• _Task to complete_
Task for the records below: count the lines that contain the word "Collapse" and give only that number.

** Data supplied follows **

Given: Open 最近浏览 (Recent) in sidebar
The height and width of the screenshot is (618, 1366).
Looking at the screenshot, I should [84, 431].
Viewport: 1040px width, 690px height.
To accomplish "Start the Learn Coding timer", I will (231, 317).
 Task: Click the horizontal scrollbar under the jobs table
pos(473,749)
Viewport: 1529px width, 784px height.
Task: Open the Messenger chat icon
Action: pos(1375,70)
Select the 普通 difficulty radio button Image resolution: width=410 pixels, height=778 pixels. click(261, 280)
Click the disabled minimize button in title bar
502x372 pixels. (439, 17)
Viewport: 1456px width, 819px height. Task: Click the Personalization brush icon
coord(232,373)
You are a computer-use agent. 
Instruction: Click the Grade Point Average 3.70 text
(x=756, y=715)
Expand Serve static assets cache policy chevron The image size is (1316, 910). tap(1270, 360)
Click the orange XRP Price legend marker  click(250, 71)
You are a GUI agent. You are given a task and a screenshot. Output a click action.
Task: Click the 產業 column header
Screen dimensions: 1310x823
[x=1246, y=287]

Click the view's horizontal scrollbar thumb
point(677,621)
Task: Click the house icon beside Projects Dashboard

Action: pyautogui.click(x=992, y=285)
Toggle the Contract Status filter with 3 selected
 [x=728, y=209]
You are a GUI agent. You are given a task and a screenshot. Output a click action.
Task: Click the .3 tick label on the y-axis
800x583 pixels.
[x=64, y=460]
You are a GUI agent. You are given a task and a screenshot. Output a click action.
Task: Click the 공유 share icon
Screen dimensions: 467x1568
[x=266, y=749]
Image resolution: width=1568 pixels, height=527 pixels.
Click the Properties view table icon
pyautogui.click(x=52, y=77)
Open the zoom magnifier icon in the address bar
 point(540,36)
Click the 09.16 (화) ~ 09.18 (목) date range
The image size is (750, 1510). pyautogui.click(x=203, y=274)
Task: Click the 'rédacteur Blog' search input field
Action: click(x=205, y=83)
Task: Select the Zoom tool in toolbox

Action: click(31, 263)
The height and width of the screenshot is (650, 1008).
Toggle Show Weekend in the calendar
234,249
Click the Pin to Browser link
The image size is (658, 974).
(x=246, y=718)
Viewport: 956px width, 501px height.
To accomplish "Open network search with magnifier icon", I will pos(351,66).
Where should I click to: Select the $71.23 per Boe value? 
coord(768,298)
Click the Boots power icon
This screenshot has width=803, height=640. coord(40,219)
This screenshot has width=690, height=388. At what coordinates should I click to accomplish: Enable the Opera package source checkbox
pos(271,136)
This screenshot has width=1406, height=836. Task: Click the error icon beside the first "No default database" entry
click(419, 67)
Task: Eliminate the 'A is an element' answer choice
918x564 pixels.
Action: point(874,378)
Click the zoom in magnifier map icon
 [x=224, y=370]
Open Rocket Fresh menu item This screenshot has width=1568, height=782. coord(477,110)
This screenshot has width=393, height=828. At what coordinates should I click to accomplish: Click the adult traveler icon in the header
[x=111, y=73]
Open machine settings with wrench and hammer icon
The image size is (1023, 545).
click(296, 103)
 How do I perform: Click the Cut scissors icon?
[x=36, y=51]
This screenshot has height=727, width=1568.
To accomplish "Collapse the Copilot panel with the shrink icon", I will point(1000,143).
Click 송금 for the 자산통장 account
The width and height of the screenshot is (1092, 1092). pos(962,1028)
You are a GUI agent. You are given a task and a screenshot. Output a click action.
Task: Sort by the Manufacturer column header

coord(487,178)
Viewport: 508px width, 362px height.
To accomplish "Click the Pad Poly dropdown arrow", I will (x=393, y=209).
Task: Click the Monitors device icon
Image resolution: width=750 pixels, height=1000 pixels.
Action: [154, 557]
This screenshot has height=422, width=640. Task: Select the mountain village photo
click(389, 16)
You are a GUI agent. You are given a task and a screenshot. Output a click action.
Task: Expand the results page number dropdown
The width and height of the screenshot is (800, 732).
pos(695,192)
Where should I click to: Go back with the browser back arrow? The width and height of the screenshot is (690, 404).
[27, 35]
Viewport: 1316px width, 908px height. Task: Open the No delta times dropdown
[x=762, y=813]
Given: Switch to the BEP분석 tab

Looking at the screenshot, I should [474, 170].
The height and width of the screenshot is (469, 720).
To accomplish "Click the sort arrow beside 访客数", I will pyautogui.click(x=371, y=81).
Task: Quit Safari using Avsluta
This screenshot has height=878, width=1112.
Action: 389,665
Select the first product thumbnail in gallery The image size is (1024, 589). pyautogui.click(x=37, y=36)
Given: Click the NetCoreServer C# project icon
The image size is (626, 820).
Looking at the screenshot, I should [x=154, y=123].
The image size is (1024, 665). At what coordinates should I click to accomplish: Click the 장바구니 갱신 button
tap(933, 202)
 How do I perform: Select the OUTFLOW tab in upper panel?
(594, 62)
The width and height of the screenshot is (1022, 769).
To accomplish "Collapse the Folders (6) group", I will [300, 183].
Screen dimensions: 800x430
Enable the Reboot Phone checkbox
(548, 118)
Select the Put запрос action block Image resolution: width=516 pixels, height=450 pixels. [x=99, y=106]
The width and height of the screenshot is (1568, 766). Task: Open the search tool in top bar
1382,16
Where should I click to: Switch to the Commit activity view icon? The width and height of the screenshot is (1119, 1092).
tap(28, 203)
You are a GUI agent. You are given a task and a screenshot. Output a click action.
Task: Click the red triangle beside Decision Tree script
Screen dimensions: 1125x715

** End of Data supplied **

• _Written response_
2